Excerpted text »
^^^^

Curator Report and Query Technology

From Dryad wiki
Jump to: navigation, search

Methods for generating various reports that are needed for Dryad presentations and documents.

DSpace Curation Reports

Many of the reports needed by curators can be run through the DSpace curation tasks system.


Summary Reports

Distribution of bitstream formats across all items in the Data Files collection:

/opt/dryad/bin/dspace curate -v -t profileformats -i 10255/2 -r - >~/temp/profileFormats.txt


Check that data files/packages have all of the required metadata:

/opt/dryad/bin/dspace curate -v -t requiredmetadata -i 10255/2 -r - >~/temp/requiredFileMetadata.txt
/opt/dryad/bin/dspace curate -v -t requiredmetadata -i 10255/3 -r - >~/temp/requiredFileMetadata.txt

Identifiers

  • datacitechecker
  • datacitesynchronizer

Data Files

Aggregate statistics about data files, including embargo status:

/opt/dryad/bin/dspace curate -v -t filestats -i 10255/2 -r - >~/temp/fileStats.txt

Locate embargoed files that do not yet have a designated end date for the embargo:

  • embargoedwithoutpubdate

Complete statistics about individual data files. This includes: handle, fileDOI, journal, journalAllowsEmbargo, journalAllowsReview, fileSize, embargoType, embargoDate, downloads, views, dateAccessioned.

/opt/dryad/bin/dspace curate -v -t datafilestats -i 10255/2 -r - >~/temp/dataFileStats.txt

Detailed download statistics for a particular file, identified by its itemID (in this example 40063):

http://datadryad.org/solr/statistics/select/?indent=on&rows=10000000&fl=continent,countryCode,city,time,userAgent&q=isBot:false+owningItem:40063

Data Packages

Aggregate statistics about data packages, including counts of integrated submissions:

/opt/dryad/bin/dspace curate -v -t packagestats -i 10255/3 -r - >~/temp/packageStats.txt

Simple/quick statistics about individual data packages. This includes: handle, doi, journal, dateAccessioned.

/opt/dryad/bin/dspace curate -v -t datapackageinfo -i 10255/3 -r - >~/temp/packageInfo.txt

Complete statistics about individual data packages. This includes: handle, doi, journal, numKeywords, numKeywordsJournal, numberOfFiles, packageSize, embargoType, numberOfDownloads, manuscriptNum, numReadmes, wentThroughReview, dateAccessioned.

/opt/dryad/bin/dspace curate -v -t datapackagestats -i 10255/3 -r - >~/tmp/dataPackageStats.txt

The report can be processed using grep to find the lines for the CSV file by typing the following from within the /tmp directory:

grep '^10255/dryad.' dataPackageStats.txt > dataPackageStats.csv

Journals

Dates for the first archived item associated with each journal in the repository:

/opt/dryad/bin/dspace curate -v -t journaldates -i 10255/3 -r - >~/temp/journalDates.txt

Number of data packages for each journal in the repository:

/opt/dryad/bin/dspace curate -v -t datapackagesperjournal -i 10255/3 -r - >~/temp/journalPackages.txt

List of all journals associated with archived items:

\copy (select distinct text_value from metadatavalue where metadata_field_id =77 and item_id IN (select item_id from item where in_archive=TRUE and item_id IN (select item_id from collection2item where collection_id=2))) to '/home/dryad/currentJournals.txt' with CSV;

List of all journals associated with items in publication blackout:

\copy (select text_value from metadatavalue where metadata_field_id =77 and item_id in (select item_id from metadatavalue where text_value like '%Entered publication blackout%' and item_id not in (select item_id  from metadatavalue where text_value like '%Approved for entry into archive%'))) to '/home/dryad/allJournalsBlackout.txt' with csv;

Items in curation

Items in the review workflow stage:

/opt/dryad/bin/dspace curate -v -t itemsinreview -i 10255/3 -r - >~/temp/itemsInReview.csv

Graphing Dryad submissions over time

First, get all of the deposit dates. On the production server:

postgres-client.sh -c "select text_value from metadatavalue where metadata_field_id=12 and item_id in (select item_id from item where owning_collection=2 and in_archive='t');" > dryadSubmitDates.txt

(collection 2 is "Data Packages" and metadata field 12 is "Date Available")

^^^^

Entries »

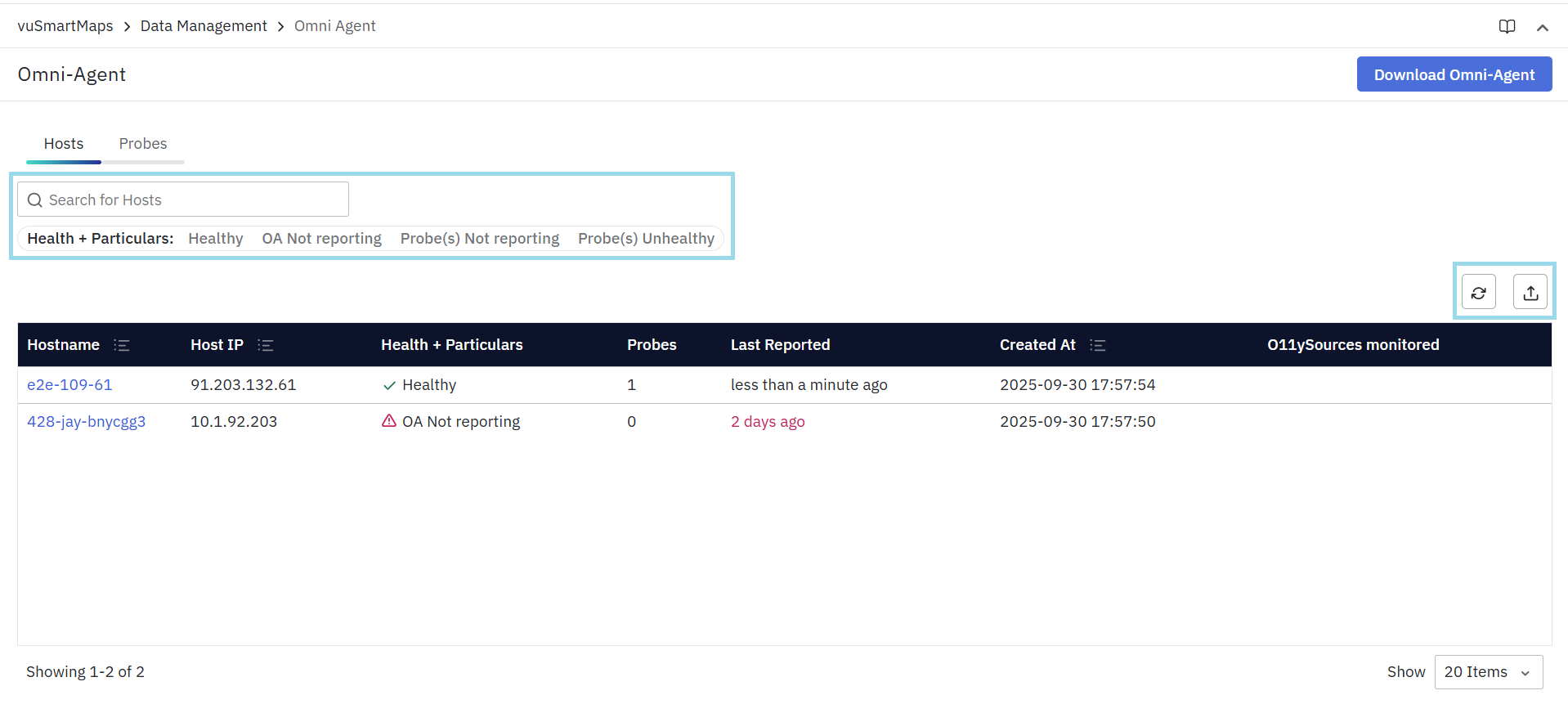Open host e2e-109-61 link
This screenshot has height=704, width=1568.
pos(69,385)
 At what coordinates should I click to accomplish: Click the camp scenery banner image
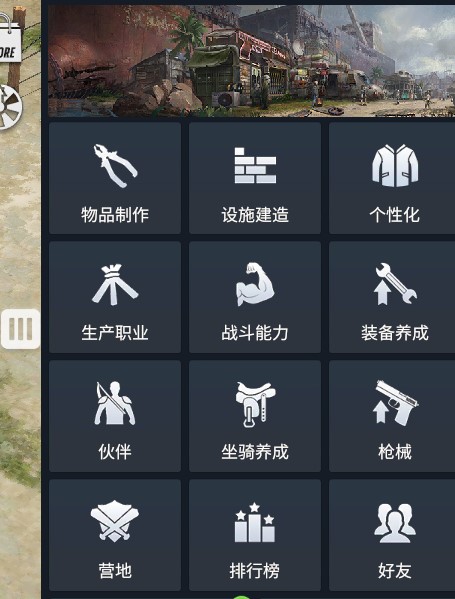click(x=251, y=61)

^^^^

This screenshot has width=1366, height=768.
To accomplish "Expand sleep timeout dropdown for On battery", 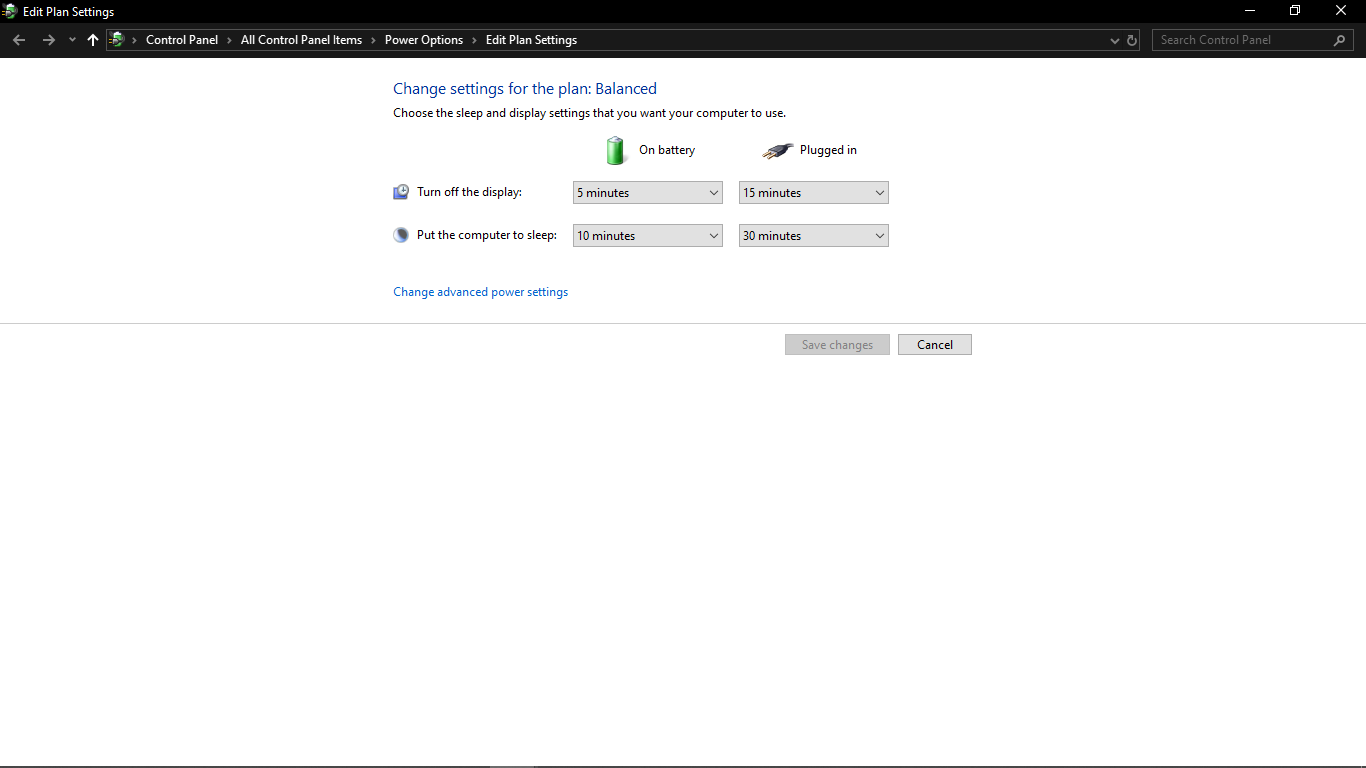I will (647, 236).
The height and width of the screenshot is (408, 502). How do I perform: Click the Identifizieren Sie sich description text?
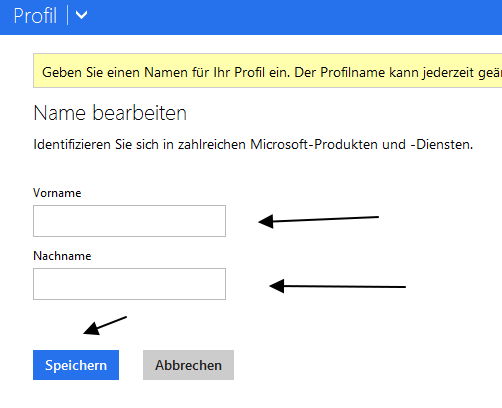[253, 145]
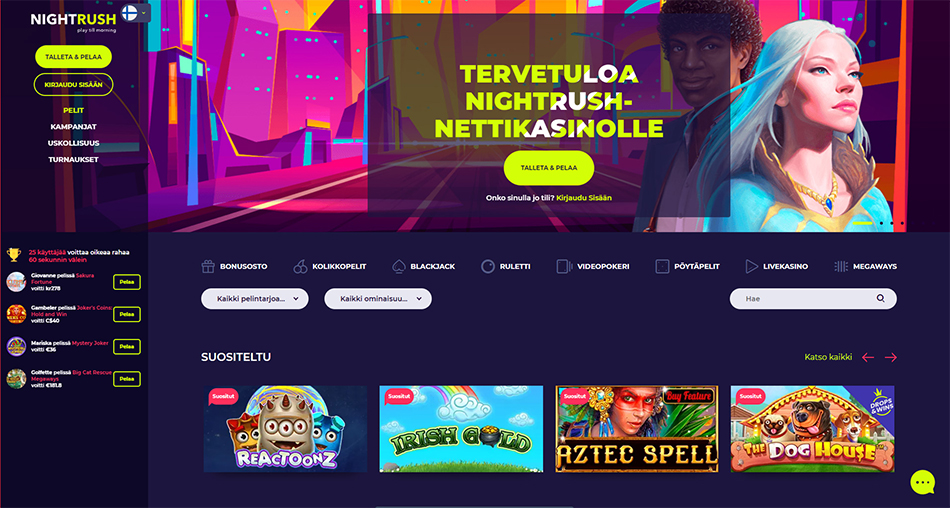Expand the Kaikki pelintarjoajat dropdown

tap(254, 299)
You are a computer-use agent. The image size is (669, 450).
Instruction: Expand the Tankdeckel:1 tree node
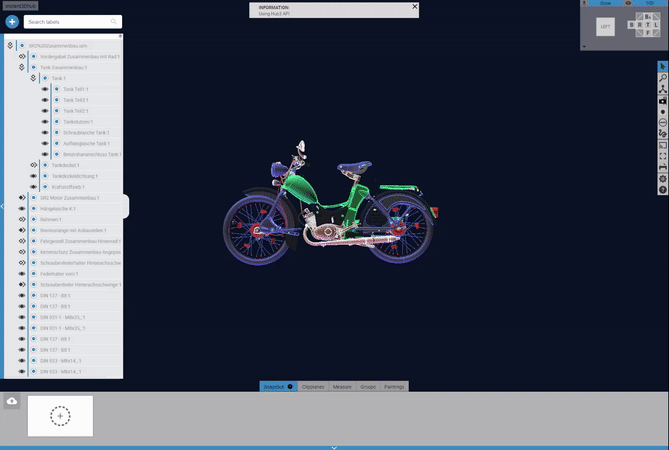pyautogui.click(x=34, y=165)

^^^^

Problem 1 » In the curator report page, what does metadata field 12 stand for?
Problem 2 » Copy the curator report page word for word from "Methods for generating" up to and including "curation tasks system.".

Response 1 » Metadata field 12 is "Date Available."

Response 2 »
Methods for generating various reports that are needed for Dryad presentations and documents.

DSpace Curation Reports

Many of the reports needed by curators can be run through the DSpace curation tasks system.